Celui-ci se remit promptement, mais son trouble n'avait pas échappé à
Leonora.

—Speranza, dit-elle avec émotion, n'est pas forcé de me répondre.

—Cette question, ma belle amie, varie d'importance suivant la personne qui la fait. Est-ce vous qui la faites?

—Je ne dis pas que l'envie m'en manque, Speranza, répondit-elle avec un accent passionné, mais je vous suis trop dévouée pour mentir. Ce ne serait pas vous rendre service. Et, vous en êtes sûr, n'est-ce pas? je veux vous rendre service, je le dois.

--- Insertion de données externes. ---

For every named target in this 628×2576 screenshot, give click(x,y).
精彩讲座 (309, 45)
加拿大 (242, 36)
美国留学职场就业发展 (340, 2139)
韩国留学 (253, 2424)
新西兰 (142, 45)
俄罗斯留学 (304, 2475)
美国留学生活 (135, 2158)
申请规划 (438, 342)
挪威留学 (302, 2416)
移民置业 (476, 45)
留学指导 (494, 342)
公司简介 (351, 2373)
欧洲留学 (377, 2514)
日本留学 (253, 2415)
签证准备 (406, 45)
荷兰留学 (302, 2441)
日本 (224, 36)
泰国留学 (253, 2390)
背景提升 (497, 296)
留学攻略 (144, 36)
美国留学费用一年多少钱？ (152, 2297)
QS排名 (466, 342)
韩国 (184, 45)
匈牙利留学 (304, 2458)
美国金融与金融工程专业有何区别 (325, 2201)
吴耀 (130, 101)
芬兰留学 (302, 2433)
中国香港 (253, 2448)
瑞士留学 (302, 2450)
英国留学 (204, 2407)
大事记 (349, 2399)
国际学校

—C'est moi qui vous en serai reconnaissant, dit Espérance avec empressement, car il ne cherchait plus à dissimuler l'intérêt que cette question soulevait pour lui. Qui donc, en effet, cherchait à savoir le nom de celle qu'aimait Espérance? Qui donc pouvait lire et avait peut-être lu ce nom doux et terrible au fond de son coeur?

—M'en saurez-vous gré? répliqua Leonora, en proie à une ardeur indéfinissable qu'elle puisait sans s'en rendre compte, dans les yeux et le contact d'Espérance; dites que vous m'en saurez gré.